• [Prompt]:
First find the line with "Image resolution: width=600" in the entries below, then set down exactly every line through the line with "Task: Start audio", that line included.

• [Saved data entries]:
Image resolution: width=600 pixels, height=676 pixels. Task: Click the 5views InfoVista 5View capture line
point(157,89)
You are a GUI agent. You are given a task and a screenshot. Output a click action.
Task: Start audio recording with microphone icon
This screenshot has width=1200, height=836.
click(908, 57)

* * *

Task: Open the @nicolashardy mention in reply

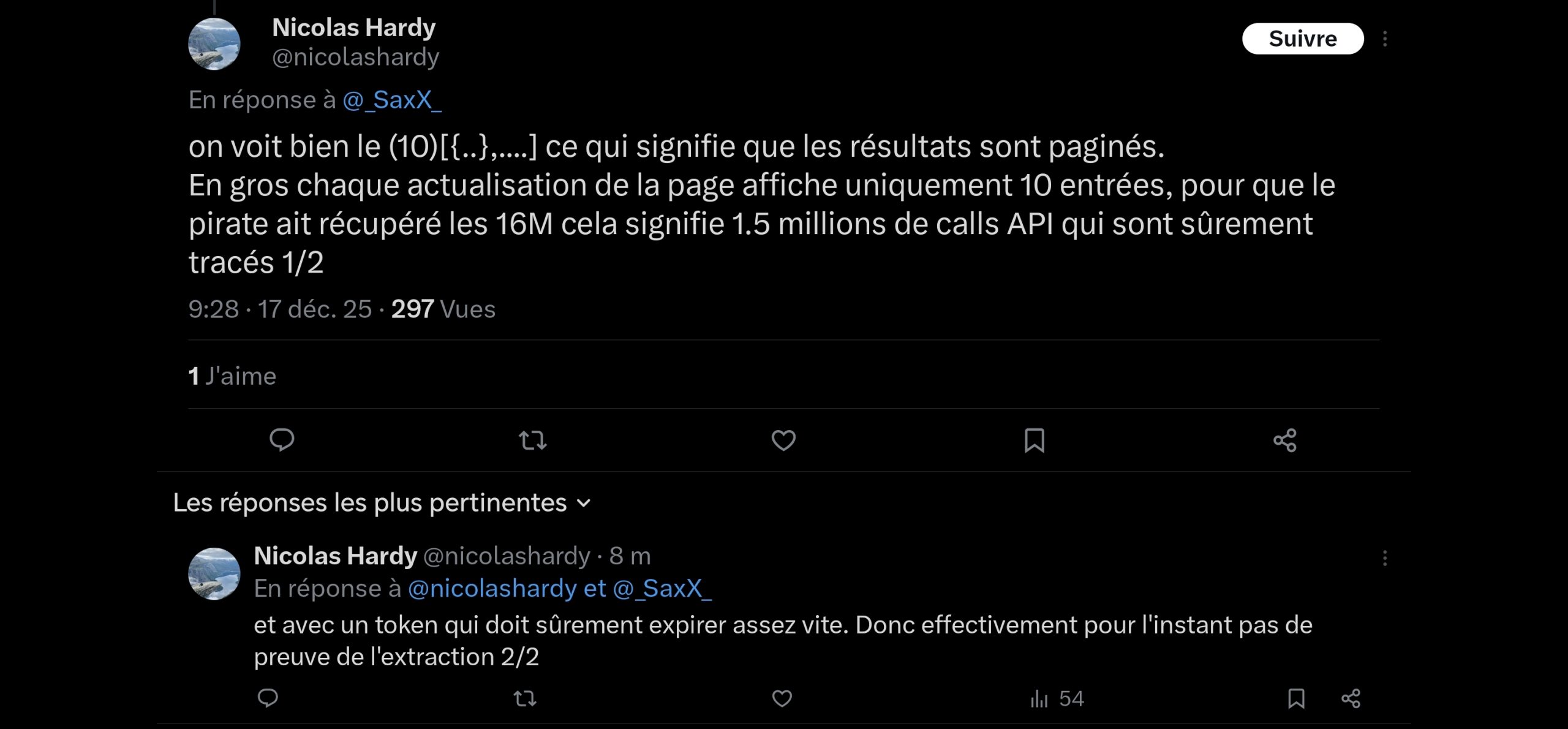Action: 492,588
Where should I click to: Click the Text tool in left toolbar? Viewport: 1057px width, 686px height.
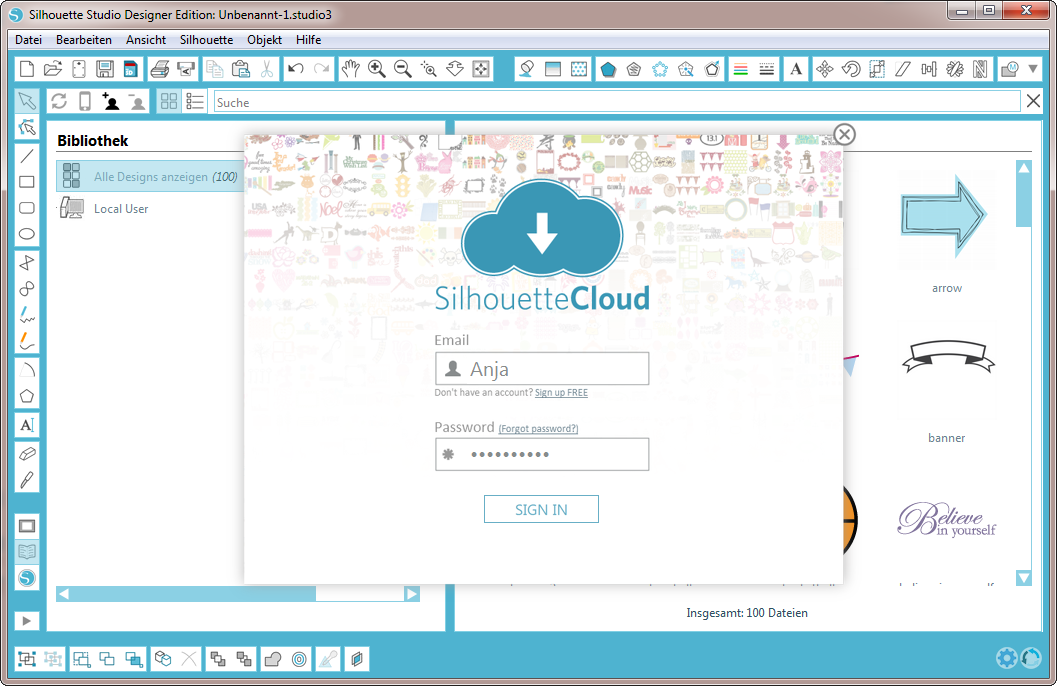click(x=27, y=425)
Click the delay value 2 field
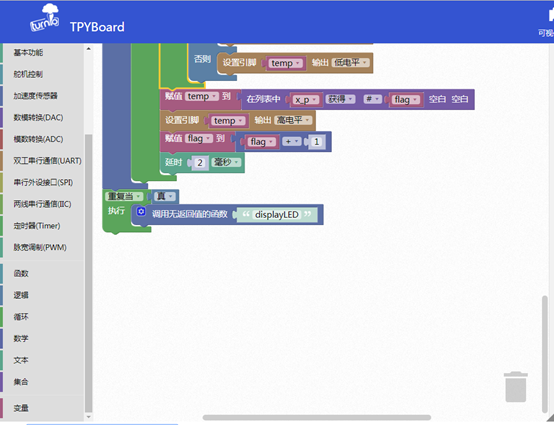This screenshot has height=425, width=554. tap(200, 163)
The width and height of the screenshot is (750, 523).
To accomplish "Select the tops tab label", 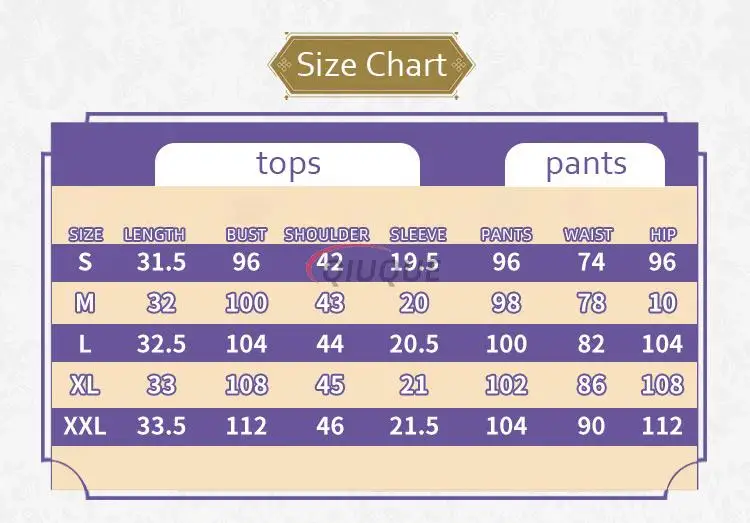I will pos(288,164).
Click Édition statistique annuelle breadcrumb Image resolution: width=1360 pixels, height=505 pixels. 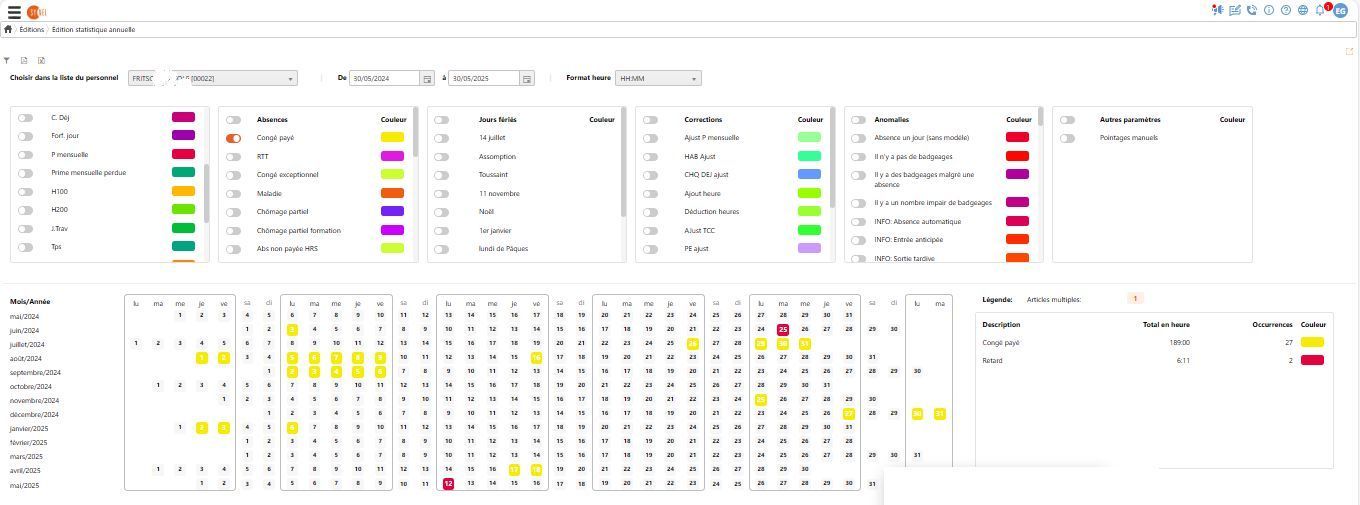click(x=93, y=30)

• [Task solution]:
Image resolution: width=600 pixels, height=676 pixels. Task: Click the 5views InfoVista 5View capture line
point(157,89)
You are a GUI agent. You are given a task and a screenshot. Output a click action.
Task: Start audio recording with microphone icon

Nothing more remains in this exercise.